• _AIM OF THE TASK_:
In the material below, find the line that contains "Task: Click upload" and the line that contains "Viewport: 1142px width, 627px height.", then write out exactly those two lines and everything between them.

• _RECORDS FOR PROCESSING_:
Segment Open

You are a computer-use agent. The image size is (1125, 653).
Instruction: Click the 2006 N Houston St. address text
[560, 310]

Segment Closed
Segment Open

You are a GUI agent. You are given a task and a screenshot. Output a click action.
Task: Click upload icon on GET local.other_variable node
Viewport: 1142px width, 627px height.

Segment Closed

• _ANSWER BOX_:
Task: Click upload icon on GET local.other_variable node
Viewport: 1142px width, 627px height.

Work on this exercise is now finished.